President at odds with advisers as global death toll nears 100,000
America’s top infectious disease expert has cautioned against any move to relax restrictions on peoples’ movements, echoing calls from other global public health officials but putting him at odds with Donald Trump, who is agitating for a reopening of the coronavirus-battered US economy.
As confirmed global deaths from Covid-19 approached 100,000, Anthony Fauci said “now is not the time to back off” on restrictions, despite what he described as “favourable signs” in America’s early hotspots.
“We would want to see a clear indication that you were very, very clearly and strongly going in the right direction, because the one thing you don’t want to do is you don’t want to get out there prematurely and then wind up back in the same situation,” the senior advisor to the White House told CNN.
Trump, seemingly concerned by deflating approval ratings and exploding unemployment figures, had told reporters that the US was at the “top of the hill” and that he hoped to open up the economy “very, very, very, very soon”.
According to a report in the Washington Post, the US president wants to reopen the country next month despite concerns from both economists and health experts that America’s coronavirus pandemic is nowhere near over.
Nancy Pelosi, the Democratic speaker of the House of Representatives, also warned Trump against trying to get back to normal prematurely. “I would hope that the scientific community would weigh in and say, ‘You can’t do this, it is only going to make matters worse if you go out too soon,’” Pelosi said in an interview with Politico.
US deaths due to the coronavirus topped 17,000 on Friday, although there were signs that Americans staying home was curbing new infections. More than 7,000 people have died in New York State alone, but its governor Andrew Cuomo expressed cautious optimism on Friday that the state’s infection rate was slowing.
In the latest sign of tensions with the US, Germany’s foreign minister Heiko Maas criticised the Trump administration’s handling of the outbreak as too slow.
In a preview of an interview for Der Spiegel, Maas took aim at the two extremes of national coronavirus responses, contrasting China’s “very authoritarian measures” with America’s decision to play down the threat “for a very long time”.
“These are two extremes, neither of which can be a model for Europe,” Maas said.
A German official last week accused the US of “wild west” tactics in outbidding for or blocking shipments of vital medical supplies, and Maas said he hoped the US would rethink its international relationships in light of the crisis.
“Let’s see to what extent the actions of the American government will lead to discussions in the US about whether the ‘America first’ model really works,” he said, adding that aggressive trade policies may have hurt the country’s ability to procure protective equipment.

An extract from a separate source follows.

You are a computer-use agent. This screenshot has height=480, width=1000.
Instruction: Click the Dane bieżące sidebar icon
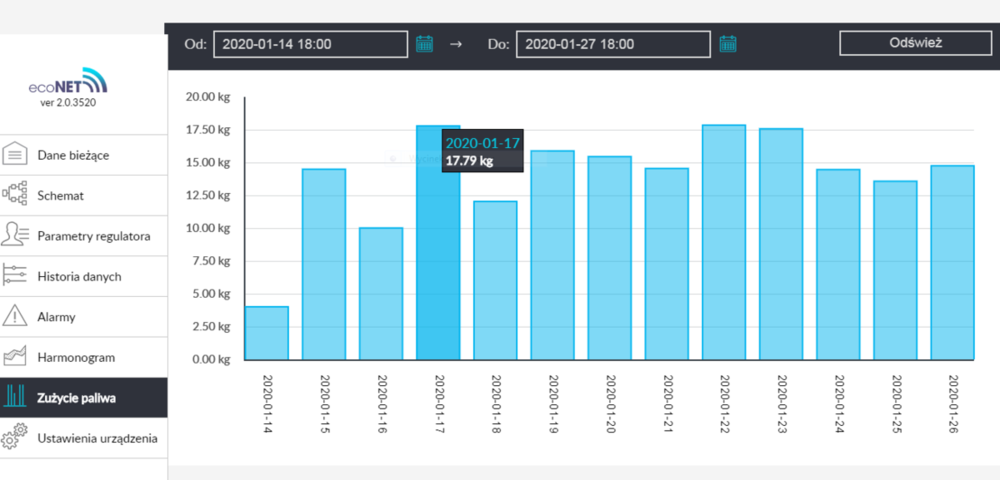[x=15, y=155]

Although Trump enjoyed a small bump in support at the beginning of America’s outbreak, it fell far short of the increase enjoyed by George W Bush after 9/11, and recent polls have seen his ratings fall back to pre-coronavirus levels.
In Asia, China weighed in on a growing row between the World Health Organization and Taiwan, accusing Taiwan’s government of “unscrupulously using the virus to seek independence”.
The WHO has been accused of being too deferential to China and praising its virus response despite the government initially suppressing information about the outbreak. It denies the charge and earlier this week its director general, Tedros Adhanom Ghebreyesus, said he had been subjected to months of racist attacks which he said were condoned by Taiwan. Taiwan says the accusations are groundless and has demanded an apology.
In Europe, Italian newspapers reported that the government was poised to extend confinement measures due to expire on 13 April to 3 May. Officials used helicopters, drones and stepped-up police checks to make sure people don’t slip out of their homes over the Easter holiday. On Thursday alone, police stopped 300,000 people to ensure they had permission to travel.
Spain’s lockdown, which came into force on 14 March, will also remain in place, its health minister said on Friday. But some non-essential workers will begin returning to their jobs on Monday at the end of a two-week freeze on all non-vital economic activity, despite warnings that the relaxation of the strict confinement policy could drive a rise in contagion.